Se ha dicho que el libro, partiendo por la dedicatoria, corresponde a
una respuesta a las acusaciones de conspiración contra los Médici. Que
puede vérsele, al decir de Cook, como una obra escrita precipitadamente
para mostrar a tan poderosa familia que su autor tenía una fórmula del
éxito político que sería de valor y utilidad para los gobernantes. Sobre
todo, dada la revuelta situación política italiana en 1513.
Dividida en 26 capítulos, la obra es un comentario de la política
contemporánea a la luz de los hechos y pensamientos de gente como
Cicerón, Darío y Alejandro. Así, arranca con una caracterización
tipológica de los principados. Y no demora en plantear una visión de la
especie humana a través de los súbditos y a través del propio
gobernante, que debe tener el ánimo dispuesto a “no apartarse del bien mientras pueda” y a “saber entrar en el mal cuando hay necesidad”.

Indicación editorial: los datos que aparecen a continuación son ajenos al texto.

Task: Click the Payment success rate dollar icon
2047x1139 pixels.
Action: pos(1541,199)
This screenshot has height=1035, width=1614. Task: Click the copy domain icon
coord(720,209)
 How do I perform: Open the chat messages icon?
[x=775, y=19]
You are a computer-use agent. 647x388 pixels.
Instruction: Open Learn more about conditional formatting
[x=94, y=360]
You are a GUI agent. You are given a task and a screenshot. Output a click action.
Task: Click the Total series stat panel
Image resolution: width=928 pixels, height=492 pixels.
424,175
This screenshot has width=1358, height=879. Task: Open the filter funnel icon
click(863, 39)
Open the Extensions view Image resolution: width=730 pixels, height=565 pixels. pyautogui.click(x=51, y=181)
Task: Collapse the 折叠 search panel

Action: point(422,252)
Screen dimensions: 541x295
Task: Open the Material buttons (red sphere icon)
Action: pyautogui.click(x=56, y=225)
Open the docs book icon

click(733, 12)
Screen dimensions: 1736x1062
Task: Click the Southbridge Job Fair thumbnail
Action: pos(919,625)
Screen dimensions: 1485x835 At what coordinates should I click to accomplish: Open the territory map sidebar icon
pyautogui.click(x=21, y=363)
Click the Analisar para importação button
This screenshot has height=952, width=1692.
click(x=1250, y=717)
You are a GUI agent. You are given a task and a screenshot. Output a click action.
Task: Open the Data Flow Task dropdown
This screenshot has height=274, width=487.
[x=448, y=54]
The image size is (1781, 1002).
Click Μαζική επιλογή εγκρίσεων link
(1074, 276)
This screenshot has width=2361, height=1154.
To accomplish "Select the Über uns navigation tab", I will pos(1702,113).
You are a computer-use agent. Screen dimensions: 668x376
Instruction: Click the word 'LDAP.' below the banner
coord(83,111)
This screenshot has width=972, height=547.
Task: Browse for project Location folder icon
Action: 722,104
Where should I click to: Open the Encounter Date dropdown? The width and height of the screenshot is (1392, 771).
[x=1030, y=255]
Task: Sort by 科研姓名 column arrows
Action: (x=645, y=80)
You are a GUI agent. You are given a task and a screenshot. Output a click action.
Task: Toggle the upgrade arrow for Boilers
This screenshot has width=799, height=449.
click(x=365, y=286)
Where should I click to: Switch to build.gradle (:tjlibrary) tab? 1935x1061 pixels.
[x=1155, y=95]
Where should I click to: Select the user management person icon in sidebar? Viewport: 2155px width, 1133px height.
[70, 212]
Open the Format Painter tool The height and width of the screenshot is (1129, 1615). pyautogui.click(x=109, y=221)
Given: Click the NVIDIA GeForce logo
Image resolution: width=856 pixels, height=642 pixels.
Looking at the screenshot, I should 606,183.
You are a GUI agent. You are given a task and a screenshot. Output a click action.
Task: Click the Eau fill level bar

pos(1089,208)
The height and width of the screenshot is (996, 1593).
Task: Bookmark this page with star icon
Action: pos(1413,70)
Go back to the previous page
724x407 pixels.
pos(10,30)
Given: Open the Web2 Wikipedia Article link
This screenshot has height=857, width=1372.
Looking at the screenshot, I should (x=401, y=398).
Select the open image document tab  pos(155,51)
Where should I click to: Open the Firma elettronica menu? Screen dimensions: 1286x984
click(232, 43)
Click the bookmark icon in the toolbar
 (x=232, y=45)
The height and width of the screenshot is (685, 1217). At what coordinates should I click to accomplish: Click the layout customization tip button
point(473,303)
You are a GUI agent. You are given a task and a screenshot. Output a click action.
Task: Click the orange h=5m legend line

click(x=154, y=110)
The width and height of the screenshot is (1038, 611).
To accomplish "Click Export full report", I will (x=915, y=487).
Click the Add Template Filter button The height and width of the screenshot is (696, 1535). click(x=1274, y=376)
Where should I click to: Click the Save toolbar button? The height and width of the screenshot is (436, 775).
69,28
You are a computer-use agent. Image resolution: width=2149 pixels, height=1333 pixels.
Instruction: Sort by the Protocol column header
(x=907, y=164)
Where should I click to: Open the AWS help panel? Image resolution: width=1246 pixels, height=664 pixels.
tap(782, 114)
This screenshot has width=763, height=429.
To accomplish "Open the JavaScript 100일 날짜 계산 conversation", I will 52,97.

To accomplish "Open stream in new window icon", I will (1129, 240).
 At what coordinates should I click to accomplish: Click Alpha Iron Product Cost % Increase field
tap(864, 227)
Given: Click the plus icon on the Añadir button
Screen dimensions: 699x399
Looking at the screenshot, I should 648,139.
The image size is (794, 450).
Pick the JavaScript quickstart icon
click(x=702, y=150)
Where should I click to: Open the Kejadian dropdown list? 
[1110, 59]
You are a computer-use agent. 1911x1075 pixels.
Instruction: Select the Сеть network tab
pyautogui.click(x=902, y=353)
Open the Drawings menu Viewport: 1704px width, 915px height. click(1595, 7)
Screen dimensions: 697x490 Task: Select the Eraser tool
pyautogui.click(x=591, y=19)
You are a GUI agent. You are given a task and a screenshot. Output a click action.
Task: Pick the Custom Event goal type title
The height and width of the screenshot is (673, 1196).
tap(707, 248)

Sus consejos dejan afirmaciones que reverberan hasta hoy. El Príncipe, se lee en la obra, “debe
ser comedido al creer y al actuar, no atemorizarse nunca y proceder
moderadamente, de modo que la confianza desmedida no lo convierta en
incauto, y la desconfianza exagerada no le haga intolerable”. A ello se agrega, entonces, una disputa: “Si
vale más ser amado que temido, o todo lo contrario. Se responde que se
quiere las dos; pero como es difícil conseguir ambas a la vez, es mucho
más seguro ser temido que amado, cuando se tiene que carecer de una”. Después de todo, “los hombres tienen menos consideración en ofender a uno que se haga amar que a uno que se haga temer”.
El Príncipe, continúa la obra, debe hacerse temer de un modo que
evite el odio, cosa que conseguirá si se abstiene de robar la hacienda y
las mujeres de sus súbditos. Y remata: “Cuando le sea indispensable
derramar la sangre de alguien, hágalo si existe justificación suficiente
y causa manifiesta, pero, sobre todo, absténgase de tomar los bienes
ajenos, porque los hombres olvidan más pronto la muerte del padre que la
pérdida del patrimonio”.
Diplomático, funcionario público, escritor y filósofo, Maquiavelo
sintetizó variadas virtudes del hombre del Renacimiento. Pero mal podría
haber hecho gran cosa por la fama que se ganaría. Tampoco terciar en la
discusión entre quienes ven El Príncipe como un manual para
tiranos y quienes lo entienden como un manual para la libertad de los
pueblos. Finalmente, y como se consigna en la introducción del libro
chileno que se lanzará en diciembre, “la intención de Maquiavelo al escribir El Príncipe sigue siendo un enigma”.